Coverage of Virginia politics and the 2014 election.
Poll: Obama leads GOP candidates in Va, Senate race virtual tie
A new Quinnipiac University poll out today shows President Barack Obama with a lead over all the Republican presidential candidates. The prospect of putting Gov. Bob McDonnell on the ticket doesn’t seem to help bump up Republicans’ numbers, either.
The poll also shows U.S. Senate candidates Tim Kaine, a Democrat, and Republican George Allen still in virtually a dead heat; Kaine is backed by 47 percent of those polled to Allen’s 44 percent.
According to the poll, Obama leads former Massachusetts governor Mitt Romney by 50 to 42 percent. Against former Pennsylvania senator Rick Santorum, Obama’s lead in the poll is 49 to 40 percent. He leads former U.S. House Speaker Newt Gingrich by 54 to 35 percent, and Texas Rep. Ron Paul by 49 to 39 percent.
Adding McDonnell to a Romney ticket changes little; the poll still shows Obama with a 50 to 43 percent lead.
“There has been speculation about Gov. Bob McDonnell being a possible choice for vice president by the eventual GOP nominee,” said Peter Brown, assistant director of Quinnipiac’s polling institute, in a written release. “What this Quinnipiac University survey finds is that despite the governor’s approval ratings with Virginia voters, he does not appear to help give the GOP the state’s electoral votes.”

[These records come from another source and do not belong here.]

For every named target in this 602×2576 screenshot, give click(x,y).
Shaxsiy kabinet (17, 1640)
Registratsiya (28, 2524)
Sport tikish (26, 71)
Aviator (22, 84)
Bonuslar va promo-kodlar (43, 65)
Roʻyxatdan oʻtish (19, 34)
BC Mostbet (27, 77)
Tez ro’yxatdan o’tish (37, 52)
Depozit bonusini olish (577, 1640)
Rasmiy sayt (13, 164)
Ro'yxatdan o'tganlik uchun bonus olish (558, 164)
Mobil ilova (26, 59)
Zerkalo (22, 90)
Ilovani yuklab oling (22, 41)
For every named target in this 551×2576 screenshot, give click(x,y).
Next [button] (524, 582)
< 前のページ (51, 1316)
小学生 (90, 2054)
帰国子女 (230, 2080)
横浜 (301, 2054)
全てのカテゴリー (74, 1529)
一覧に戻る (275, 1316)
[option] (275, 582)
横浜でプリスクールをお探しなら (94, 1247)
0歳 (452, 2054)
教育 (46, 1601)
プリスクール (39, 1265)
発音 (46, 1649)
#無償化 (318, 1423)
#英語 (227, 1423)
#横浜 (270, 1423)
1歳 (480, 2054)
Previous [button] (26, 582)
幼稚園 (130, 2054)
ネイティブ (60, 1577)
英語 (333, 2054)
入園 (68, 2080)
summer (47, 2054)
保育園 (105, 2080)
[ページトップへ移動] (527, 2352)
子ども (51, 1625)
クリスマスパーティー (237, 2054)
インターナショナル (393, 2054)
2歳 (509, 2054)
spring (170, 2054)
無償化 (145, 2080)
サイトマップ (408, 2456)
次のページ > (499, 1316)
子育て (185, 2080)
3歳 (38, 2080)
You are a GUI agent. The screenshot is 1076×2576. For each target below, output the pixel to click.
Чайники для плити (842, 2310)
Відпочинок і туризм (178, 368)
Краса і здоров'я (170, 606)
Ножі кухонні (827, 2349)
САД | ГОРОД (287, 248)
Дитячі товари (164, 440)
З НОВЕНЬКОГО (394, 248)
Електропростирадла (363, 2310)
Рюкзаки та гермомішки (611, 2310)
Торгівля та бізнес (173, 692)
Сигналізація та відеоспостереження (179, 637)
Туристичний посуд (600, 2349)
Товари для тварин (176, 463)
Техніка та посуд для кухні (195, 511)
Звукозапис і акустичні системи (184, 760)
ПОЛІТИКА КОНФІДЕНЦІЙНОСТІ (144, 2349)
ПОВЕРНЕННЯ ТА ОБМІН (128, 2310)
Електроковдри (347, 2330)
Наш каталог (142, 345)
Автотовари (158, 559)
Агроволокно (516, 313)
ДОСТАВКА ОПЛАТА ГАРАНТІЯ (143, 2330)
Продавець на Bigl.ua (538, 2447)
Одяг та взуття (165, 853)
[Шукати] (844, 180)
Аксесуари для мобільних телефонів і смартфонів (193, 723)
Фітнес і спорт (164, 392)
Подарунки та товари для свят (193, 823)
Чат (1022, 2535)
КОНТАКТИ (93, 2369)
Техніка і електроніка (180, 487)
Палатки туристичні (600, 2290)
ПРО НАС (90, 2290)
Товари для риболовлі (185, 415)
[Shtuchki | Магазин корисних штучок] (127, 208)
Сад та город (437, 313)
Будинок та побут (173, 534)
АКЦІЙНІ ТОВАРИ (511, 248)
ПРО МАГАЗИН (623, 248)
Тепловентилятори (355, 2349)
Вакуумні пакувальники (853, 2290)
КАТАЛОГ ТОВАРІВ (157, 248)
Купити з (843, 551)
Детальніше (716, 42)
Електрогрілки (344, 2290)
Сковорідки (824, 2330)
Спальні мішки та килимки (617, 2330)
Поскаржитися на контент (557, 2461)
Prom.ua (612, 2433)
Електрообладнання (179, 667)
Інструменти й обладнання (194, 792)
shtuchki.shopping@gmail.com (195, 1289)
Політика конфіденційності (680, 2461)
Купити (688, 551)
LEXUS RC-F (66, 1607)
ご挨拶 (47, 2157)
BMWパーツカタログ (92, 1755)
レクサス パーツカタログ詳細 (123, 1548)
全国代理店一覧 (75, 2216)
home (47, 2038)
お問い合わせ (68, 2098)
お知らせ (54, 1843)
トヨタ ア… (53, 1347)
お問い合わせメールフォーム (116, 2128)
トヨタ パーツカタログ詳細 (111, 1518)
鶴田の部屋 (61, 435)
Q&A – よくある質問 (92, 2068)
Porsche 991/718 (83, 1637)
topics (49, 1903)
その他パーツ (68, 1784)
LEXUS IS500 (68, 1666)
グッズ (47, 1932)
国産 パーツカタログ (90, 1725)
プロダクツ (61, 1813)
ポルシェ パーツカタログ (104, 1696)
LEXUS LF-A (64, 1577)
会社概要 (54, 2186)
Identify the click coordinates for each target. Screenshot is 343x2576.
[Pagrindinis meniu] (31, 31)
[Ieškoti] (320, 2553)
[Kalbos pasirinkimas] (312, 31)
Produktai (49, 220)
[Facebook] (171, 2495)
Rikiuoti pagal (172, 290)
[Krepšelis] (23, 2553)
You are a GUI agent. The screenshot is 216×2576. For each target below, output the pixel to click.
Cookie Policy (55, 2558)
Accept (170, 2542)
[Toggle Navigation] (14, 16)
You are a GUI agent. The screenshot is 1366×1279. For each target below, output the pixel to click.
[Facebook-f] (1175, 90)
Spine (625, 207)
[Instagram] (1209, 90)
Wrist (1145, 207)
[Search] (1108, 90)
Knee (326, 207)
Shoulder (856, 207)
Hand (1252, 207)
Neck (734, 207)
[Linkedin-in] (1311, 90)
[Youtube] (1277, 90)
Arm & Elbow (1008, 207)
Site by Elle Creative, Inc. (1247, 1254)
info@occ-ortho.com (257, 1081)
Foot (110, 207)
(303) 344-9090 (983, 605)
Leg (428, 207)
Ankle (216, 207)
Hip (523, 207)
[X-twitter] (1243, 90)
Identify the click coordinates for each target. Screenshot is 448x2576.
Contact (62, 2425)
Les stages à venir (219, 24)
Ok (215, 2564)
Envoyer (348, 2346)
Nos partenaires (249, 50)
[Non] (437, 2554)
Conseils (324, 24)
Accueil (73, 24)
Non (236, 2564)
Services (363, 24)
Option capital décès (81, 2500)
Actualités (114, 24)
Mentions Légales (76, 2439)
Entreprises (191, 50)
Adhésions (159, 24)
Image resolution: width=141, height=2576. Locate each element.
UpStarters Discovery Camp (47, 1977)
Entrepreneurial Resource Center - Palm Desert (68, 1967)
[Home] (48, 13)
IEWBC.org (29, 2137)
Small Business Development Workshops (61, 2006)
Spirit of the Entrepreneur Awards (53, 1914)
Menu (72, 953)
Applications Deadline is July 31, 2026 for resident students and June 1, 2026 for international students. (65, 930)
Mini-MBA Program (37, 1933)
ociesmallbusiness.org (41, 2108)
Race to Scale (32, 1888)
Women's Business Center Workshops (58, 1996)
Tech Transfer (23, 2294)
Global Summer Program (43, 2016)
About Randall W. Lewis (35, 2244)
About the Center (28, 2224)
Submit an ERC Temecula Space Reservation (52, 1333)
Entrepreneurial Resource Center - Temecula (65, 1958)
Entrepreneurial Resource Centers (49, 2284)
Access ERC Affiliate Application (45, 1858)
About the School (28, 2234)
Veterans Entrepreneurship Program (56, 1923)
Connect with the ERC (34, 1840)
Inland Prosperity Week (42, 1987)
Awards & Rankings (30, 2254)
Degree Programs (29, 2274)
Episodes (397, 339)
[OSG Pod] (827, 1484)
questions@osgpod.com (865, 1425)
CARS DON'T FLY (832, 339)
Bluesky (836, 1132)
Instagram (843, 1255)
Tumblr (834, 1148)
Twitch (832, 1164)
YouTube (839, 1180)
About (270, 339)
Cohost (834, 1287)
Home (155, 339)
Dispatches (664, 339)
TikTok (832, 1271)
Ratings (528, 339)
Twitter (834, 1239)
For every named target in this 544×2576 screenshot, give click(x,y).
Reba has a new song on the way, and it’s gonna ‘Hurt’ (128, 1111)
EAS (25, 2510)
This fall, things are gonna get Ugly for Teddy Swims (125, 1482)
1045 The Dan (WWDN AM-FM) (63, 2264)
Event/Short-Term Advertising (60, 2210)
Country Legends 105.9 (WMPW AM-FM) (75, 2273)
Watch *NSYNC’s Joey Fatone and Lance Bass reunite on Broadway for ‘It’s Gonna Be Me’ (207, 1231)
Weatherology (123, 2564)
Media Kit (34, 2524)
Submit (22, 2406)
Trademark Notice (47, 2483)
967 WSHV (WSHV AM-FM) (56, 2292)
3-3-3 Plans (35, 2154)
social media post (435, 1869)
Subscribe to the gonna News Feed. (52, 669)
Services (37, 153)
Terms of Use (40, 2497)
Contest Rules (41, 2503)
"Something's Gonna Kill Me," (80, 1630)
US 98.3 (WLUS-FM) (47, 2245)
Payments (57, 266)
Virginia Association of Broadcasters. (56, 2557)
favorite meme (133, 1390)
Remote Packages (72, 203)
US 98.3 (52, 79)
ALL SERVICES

The numbers are somewhat better for Obama than they were in Quinnipiac’s last poll in February, when Obama led Romney by 47 to 43 percent.
Brown said that Obama’s lead comes largely from stronger support among women (52 percent to Romney’s 39 Percent), although Obama still gets 48 percent of the men polled.
In the Senate race, Kaine shows an advantage among women (49 percent to 40 percent) while Allen has a slight lead among men (48 percent to 46 percent).
“Virginia’s U.S. Senate race has been too-close-to-call from the get-go,” Brown wrote. “It remains a squeaker and is likely to remain that way until the November election. An Obama victory in the presidential race would help Kaine, while if the Republican carries the state in November that would help Allen.”
The poll did not test other Senate candidates — both Kaine and Allen face competition for their parties’ nominations in June primaries.
The poll surveyed 1,034 registered voters, and has a margin of error of plus or minus 3.1 percent.